The last pigeon I had couldn't fly so it's quite strange getting used to a pigeon that can fly all over the place!
She's gorgeous but has quite a temper on her. I already got a few wing slaps and pecks but I'm trying to get her used to cuddles and kisses!
Her story. They told me she'd been in the shelter since April, so everyone was quite happy she'd found a home! She's a aprox. 14 month old ex racing pigeon they assumed since she was found exhausted and couldn't fly. She had a tag on her leg but they couldn't contact the owner. 

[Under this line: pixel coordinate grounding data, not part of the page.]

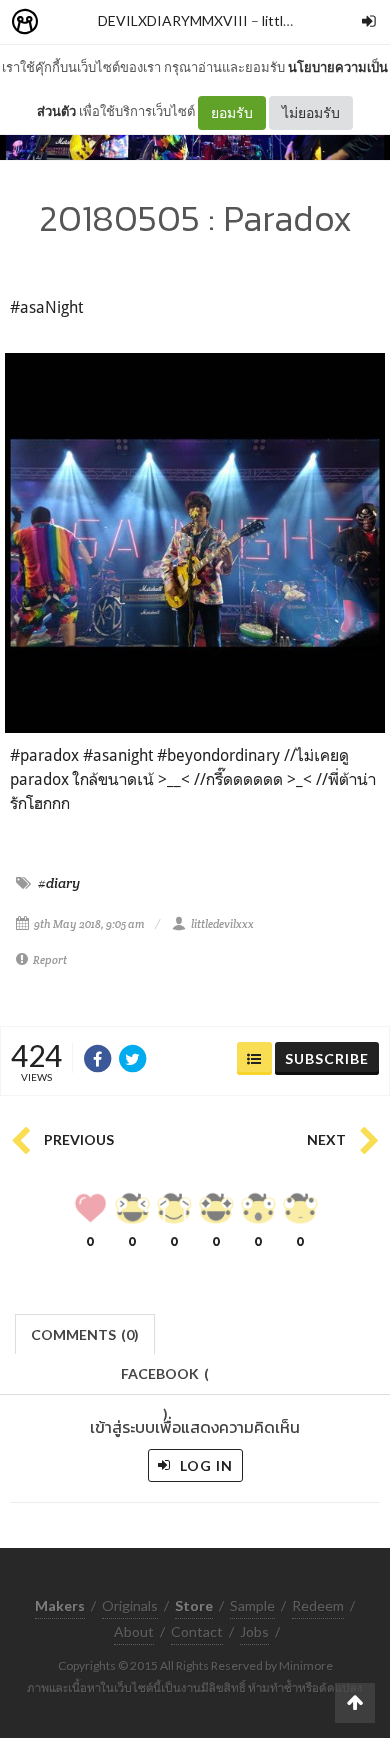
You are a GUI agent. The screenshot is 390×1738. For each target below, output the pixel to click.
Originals (130, 1605)
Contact (197, 1631)
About (134, 1631)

She has no name yet, that usually comes to us later 


Heres a picture.


__
Sensitive content, not recommended for those under 18
Show Content










Everythings good apart from her poos looking a bit weird. I'm not sure if thats her health or maybe different pigeons poo differently?


----------



## Victor (Dec 18, 2004)

Nice looking pigeon indeed. The droppings look to be a "bit off". It is probably just the stress of getting use to a new home and surroundings.


----------



## msmely (Feb 13, 2011)

I think you were exactly right! Because her poos look normal now, she seems less stressed/angry too haha


----------



## Siobhan (Dec 21, 2010)

She's a beauty! My Maggie has slapped us a few times and was quite aloof for a few weeks until she realized she had to stay with us and we weren't going to take her back to her previous home, and then she warmed up nicely and is a dear sweet cuddle bug now. I'm sure yours will come around.


----------



## Jaye (Mar 13, 2008)

That's one hecka cutie there in that first pic !

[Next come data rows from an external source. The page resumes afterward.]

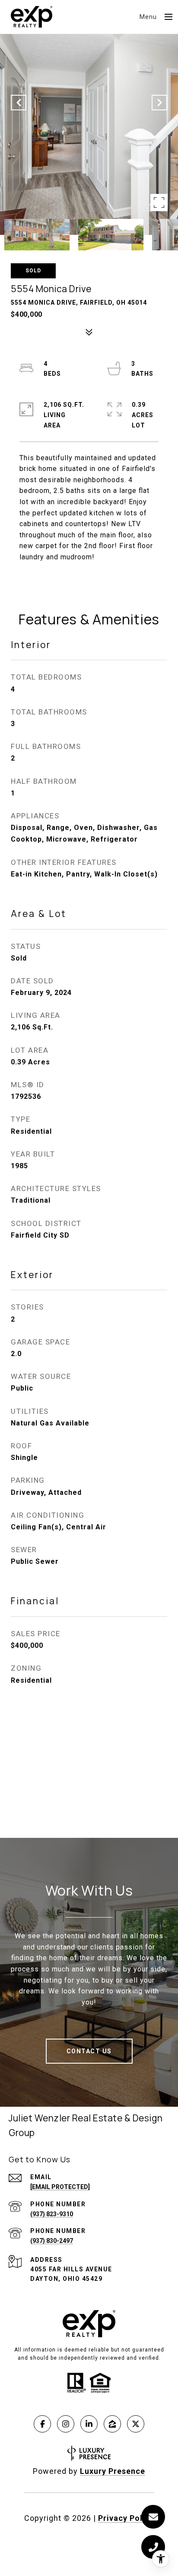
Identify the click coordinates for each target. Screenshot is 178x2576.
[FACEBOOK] (42, 2424)
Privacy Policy (126, 2518)
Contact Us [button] (89, 2051)
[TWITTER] (135, 2424)
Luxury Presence (112, 2471)
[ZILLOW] (112, 2424)
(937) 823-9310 (51, 2214)
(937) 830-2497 (51, 2240)
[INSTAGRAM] (65, 2424)
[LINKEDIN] (89, 2424)
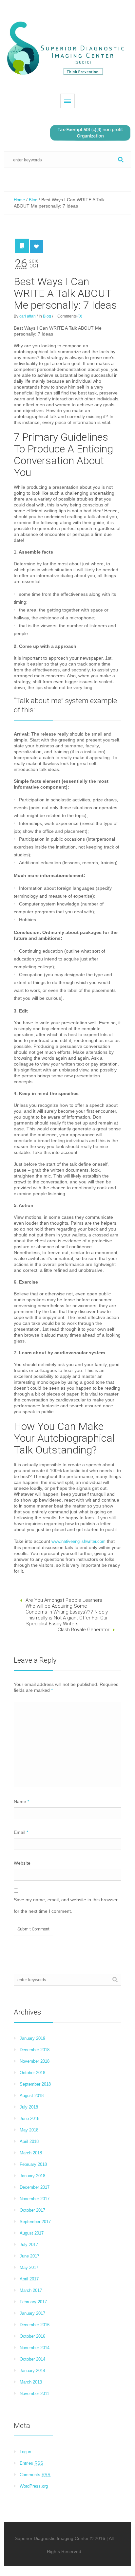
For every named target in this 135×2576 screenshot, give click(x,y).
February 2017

(....and the white pigeon's not bad, either.....)

...sorry, sorry...some guy was bound to come along & say something....so, better it be me than someone else......


----------



## JM1120 (May 30, 2011)

Is that a Satinette?


----------



## sreeshs (Aug 16, 2009)

Nice pigeon  she also has a crest ?


----------



## msmely (Feb 13, 2011)

> Is that a Satinette?


I looked at pictures of Satinettes and I don't think she is. She doesn't have a little beak but she could be? She does have a crest, I thought it was just a cool hairstyle haha


----------



## whytwings (Feb 12, 2011)

msmely said:


> I looked at pictures of Satinettes and I don't think she is. She doesn't have a little beak but she could be? She does have a crest, I thought it was just a cool hairstyle haha


lol @ cute hairstyle 

She is definately a very pretty bird , good job on giving her a home !!


----------